May I know how we get the variance parameter for S_t/S_0 as 0.25t? Thank you in advance.

 

[Steve Hales]

Hi
The solution to the SDE is:

\(S_t = S_0 e^{0.275t + 0.5B_t}\)

Therefore:

\(ln(S_t/S_0) = 0.275t + 0.5B_t\)

From the definition of standard Brownian motion, \(B_t \sim N(0,t)\), therefore \(0.5B_t \sim N(0,0.25t)\) and:

\(ln(S_t/S_0) \sim N( 0.275t ,0.25t)\)

Steve

 

[Jonathan]

Hi Steve

Can you please explain how you get to 0.5Bt~N(0,0.25t) from Bt~N(0,t)?

Can you also please explain how you get the mu parameter for the distribution of St?

Thanks

 

[Steve Hales]

Since Bt~N(0,t) then 0.5Bt will be normally distributed, we just need to know its mean and variance:

• E[0.5Bt]=0.5*E[Bt]=0
• Var(0.5Bt) = 0.5^2 * Var(Bt) = 0.25t

Therefore 0.5Bt~N(0,0.25t).
Hope that helps.

 

[Jonathan]

Thanks Steve that is really helpful.

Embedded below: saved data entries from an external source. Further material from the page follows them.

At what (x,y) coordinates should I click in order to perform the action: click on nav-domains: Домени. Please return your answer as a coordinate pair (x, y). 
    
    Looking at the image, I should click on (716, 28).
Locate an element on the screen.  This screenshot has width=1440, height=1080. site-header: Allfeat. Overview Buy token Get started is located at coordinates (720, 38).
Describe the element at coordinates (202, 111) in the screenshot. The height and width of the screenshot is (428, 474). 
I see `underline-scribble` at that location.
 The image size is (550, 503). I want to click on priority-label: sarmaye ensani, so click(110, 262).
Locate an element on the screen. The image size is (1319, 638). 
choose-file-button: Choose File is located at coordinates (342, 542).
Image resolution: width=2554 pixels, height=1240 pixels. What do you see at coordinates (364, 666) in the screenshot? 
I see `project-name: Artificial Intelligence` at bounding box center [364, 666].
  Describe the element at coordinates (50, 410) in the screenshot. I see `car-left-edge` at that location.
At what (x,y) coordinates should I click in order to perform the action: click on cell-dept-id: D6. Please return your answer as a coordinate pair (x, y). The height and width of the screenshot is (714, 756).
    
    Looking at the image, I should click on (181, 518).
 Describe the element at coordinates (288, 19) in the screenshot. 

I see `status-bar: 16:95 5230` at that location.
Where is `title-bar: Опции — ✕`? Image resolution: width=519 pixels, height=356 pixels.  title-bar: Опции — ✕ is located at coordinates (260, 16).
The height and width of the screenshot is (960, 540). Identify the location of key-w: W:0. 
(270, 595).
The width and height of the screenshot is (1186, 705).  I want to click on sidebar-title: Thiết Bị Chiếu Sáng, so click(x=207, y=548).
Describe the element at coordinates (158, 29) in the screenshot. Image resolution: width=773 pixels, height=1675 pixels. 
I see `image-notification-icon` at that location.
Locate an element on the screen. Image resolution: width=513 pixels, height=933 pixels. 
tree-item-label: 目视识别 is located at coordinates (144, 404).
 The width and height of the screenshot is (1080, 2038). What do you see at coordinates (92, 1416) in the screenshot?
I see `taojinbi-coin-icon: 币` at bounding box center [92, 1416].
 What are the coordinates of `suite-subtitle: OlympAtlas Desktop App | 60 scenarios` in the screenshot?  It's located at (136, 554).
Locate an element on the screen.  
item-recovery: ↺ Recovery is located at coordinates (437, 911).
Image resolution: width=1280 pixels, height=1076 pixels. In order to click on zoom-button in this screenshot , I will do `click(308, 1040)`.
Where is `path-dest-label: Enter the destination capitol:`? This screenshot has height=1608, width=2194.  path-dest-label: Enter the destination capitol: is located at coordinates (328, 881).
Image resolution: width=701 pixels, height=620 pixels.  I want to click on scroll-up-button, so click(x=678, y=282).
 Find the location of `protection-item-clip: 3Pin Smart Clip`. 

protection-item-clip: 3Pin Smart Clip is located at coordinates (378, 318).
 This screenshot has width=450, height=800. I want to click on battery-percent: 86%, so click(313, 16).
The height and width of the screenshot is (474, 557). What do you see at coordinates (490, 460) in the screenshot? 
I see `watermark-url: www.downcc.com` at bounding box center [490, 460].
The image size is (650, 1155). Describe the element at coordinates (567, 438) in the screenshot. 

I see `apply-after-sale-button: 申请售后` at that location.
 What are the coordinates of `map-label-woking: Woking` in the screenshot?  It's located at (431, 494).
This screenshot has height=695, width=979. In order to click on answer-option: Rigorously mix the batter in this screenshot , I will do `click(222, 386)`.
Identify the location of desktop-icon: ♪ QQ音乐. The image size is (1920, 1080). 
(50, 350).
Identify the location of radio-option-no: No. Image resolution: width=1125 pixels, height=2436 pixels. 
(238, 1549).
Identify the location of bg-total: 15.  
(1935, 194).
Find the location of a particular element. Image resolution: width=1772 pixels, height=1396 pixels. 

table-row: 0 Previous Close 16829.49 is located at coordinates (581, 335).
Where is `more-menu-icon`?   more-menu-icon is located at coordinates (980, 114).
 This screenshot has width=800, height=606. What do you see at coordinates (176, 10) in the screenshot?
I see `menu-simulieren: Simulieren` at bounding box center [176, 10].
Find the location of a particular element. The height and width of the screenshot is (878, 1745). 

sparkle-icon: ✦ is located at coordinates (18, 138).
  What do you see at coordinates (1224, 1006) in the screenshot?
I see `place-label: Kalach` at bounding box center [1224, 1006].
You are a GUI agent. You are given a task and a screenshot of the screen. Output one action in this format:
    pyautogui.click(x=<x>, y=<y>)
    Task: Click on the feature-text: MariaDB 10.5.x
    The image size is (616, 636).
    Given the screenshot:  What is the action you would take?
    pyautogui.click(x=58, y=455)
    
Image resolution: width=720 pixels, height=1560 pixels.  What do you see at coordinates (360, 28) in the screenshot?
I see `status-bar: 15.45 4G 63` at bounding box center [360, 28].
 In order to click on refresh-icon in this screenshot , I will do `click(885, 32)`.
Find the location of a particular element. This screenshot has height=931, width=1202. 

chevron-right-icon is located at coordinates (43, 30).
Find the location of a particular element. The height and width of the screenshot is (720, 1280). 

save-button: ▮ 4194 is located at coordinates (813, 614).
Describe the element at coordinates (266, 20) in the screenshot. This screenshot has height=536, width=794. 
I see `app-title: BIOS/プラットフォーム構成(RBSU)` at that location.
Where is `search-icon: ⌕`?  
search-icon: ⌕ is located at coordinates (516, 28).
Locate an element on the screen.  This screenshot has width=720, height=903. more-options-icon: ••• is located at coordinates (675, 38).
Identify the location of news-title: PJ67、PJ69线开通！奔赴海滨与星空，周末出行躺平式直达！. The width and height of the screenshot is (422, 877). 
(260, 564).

I knew that I was missing something simple...

Can you explain how, in this question, we get to S_t ~ logN(logS_0 + 0.275t, 0.25t)?

I understand the variance part as you have explained above.

Thanks

 

[Steve Hales]

Hi
If you're happy with \(ln(S_t/S_0) \sim N( 0.275t ,0.25t)\) from above, then we just need to note that:

\(ln(S_t/S_0) = ln(S_t) - ln(S_0)\)

Therefore we have:

\(ln(S_t) - ln(S_0) \sim N( 0.275t ,0.25t)\)

which implies that:

\(ln(S_t) \sim N(ln(S_0)+ 0.275t ,0.25t)\)

Let me know if that's not what you meant.